Work required: Beginning at the line that holds "Task: Enter fullscreen in the video player", transcribe each line exactly through the end of the records, and leave any pictures out.

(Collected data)
- Opening Delimiter -
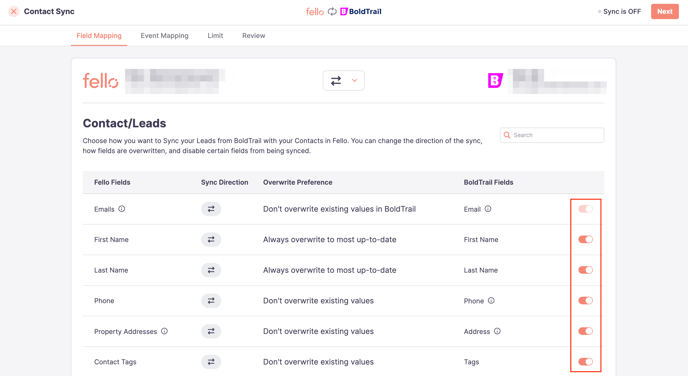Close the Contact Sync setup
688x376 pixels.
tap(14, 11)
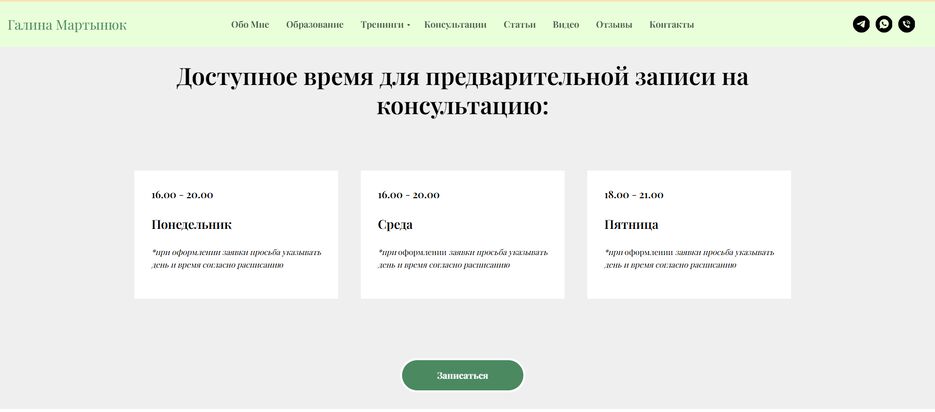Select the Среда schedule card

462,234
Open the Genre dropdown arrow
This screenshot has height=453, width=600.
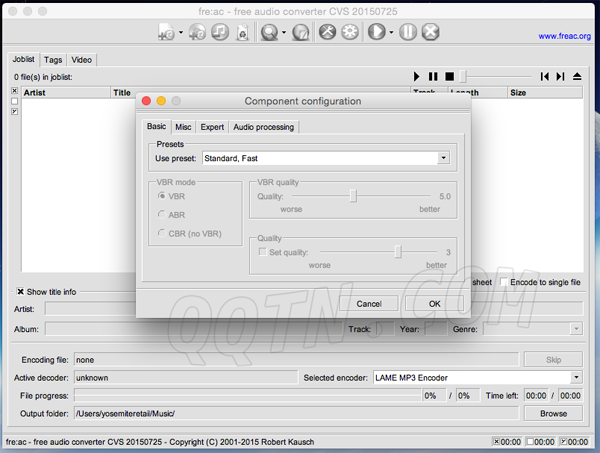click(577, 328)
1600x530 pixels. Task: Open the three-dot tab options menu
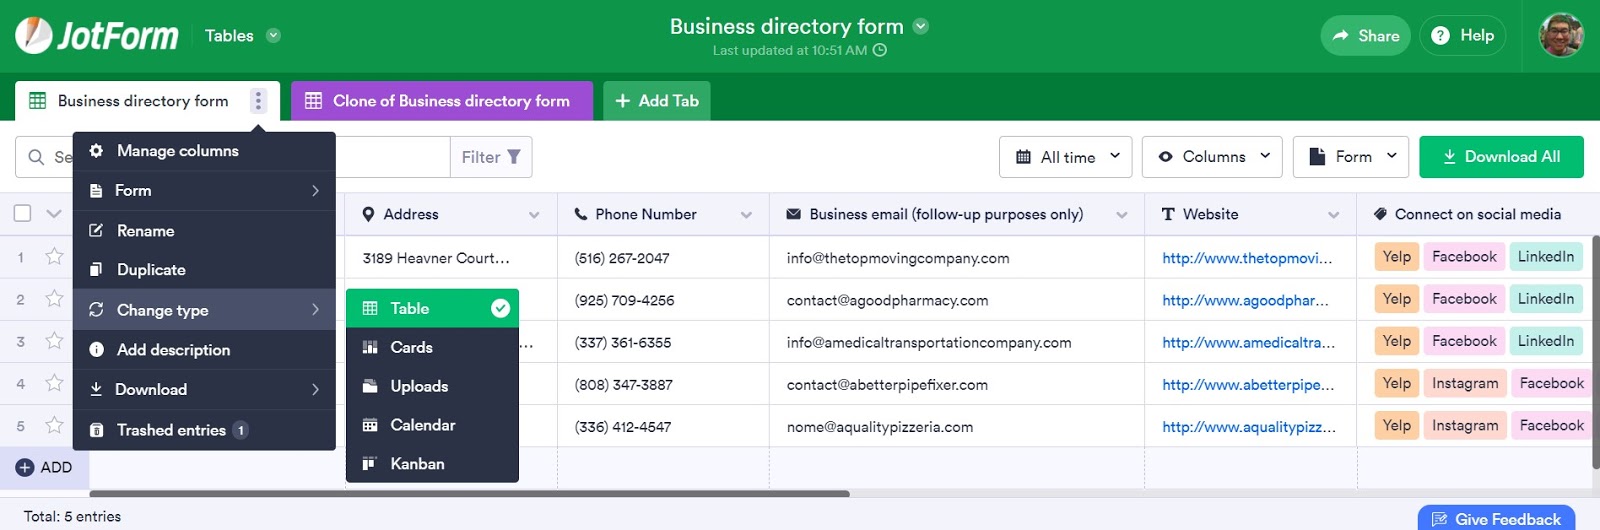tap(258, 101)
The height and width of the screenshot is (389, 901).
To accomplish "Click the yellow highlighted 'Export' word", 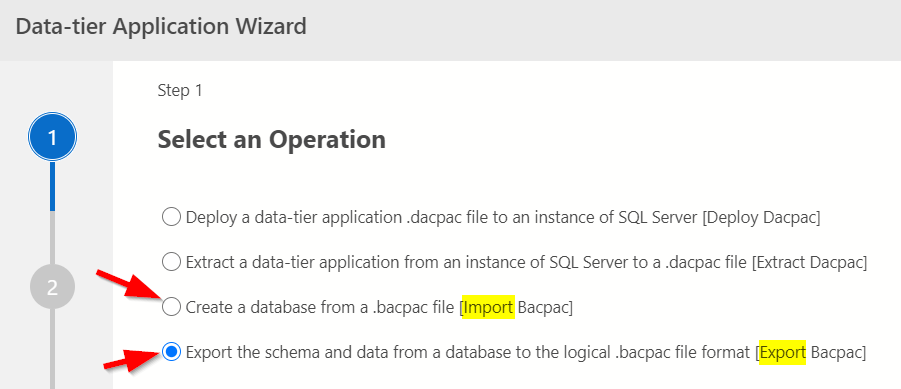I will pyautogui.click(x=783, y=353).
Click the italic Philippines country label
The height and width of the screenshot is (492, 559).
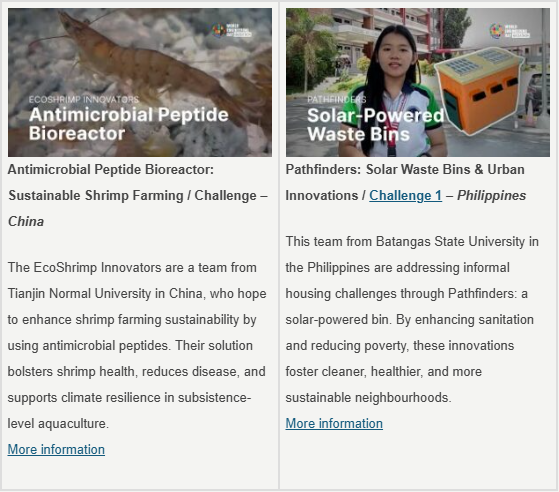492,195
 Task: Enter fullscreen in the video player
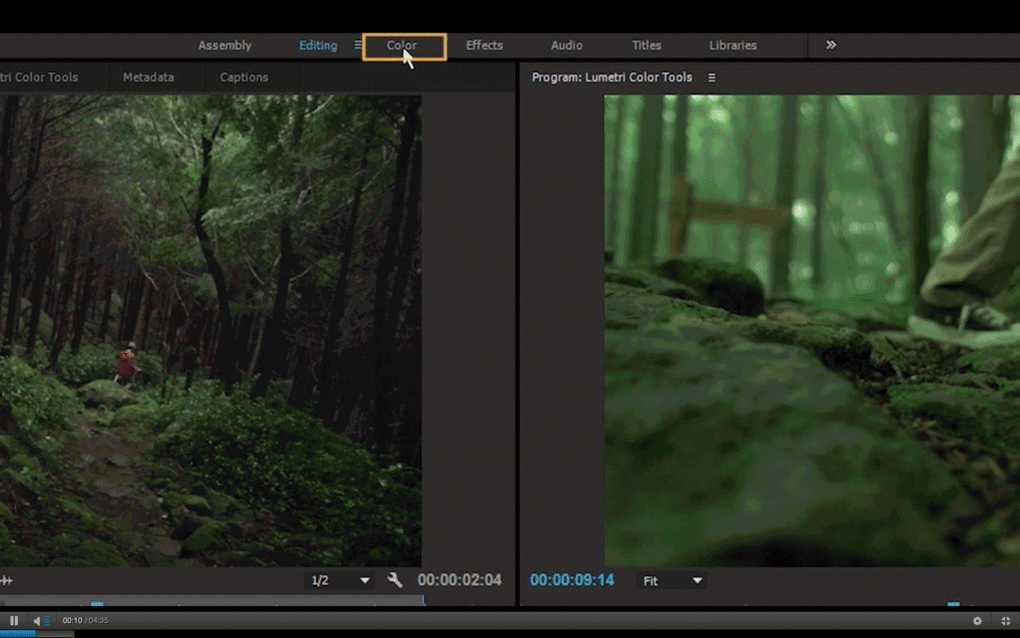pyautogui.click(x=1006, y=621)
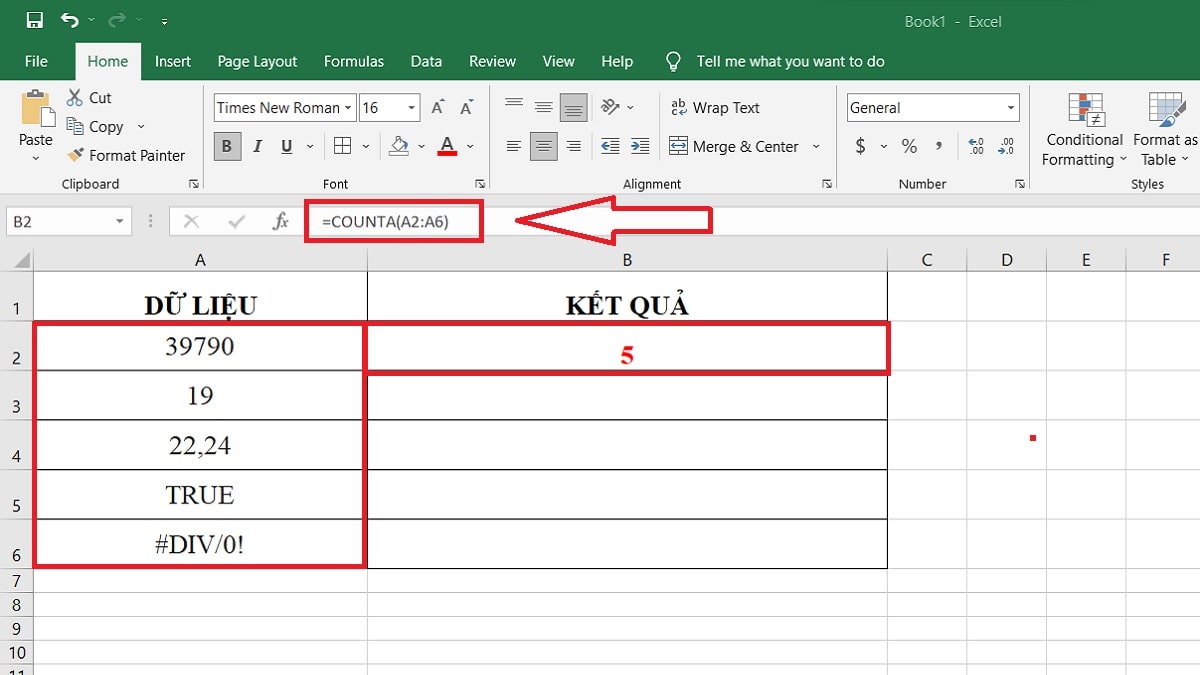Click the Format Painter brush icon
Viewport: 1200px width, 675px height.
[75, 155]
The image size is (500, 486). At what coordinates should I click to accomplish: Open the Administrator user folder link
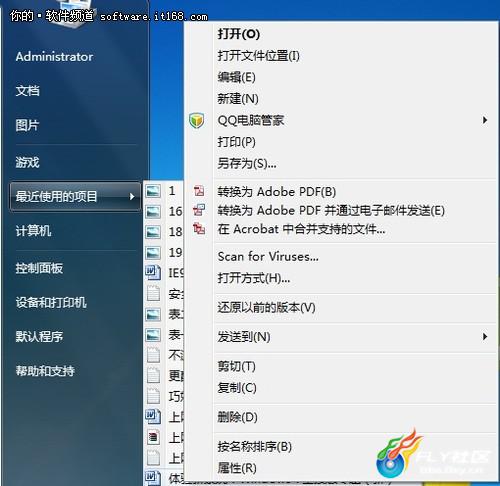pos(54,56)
- Closing Delimiter -
Your response:
 Task: Enter fullscreen in the video player
pyautogui.click(x=1006, y=621)
Click the Format Painter brush icon
Viewport: 1200px width, 675px height.
[75, 155]
The image size is (500, 486). At what coordinates should I click to accomplish: Open the Administrator user folder link
pos(54,56)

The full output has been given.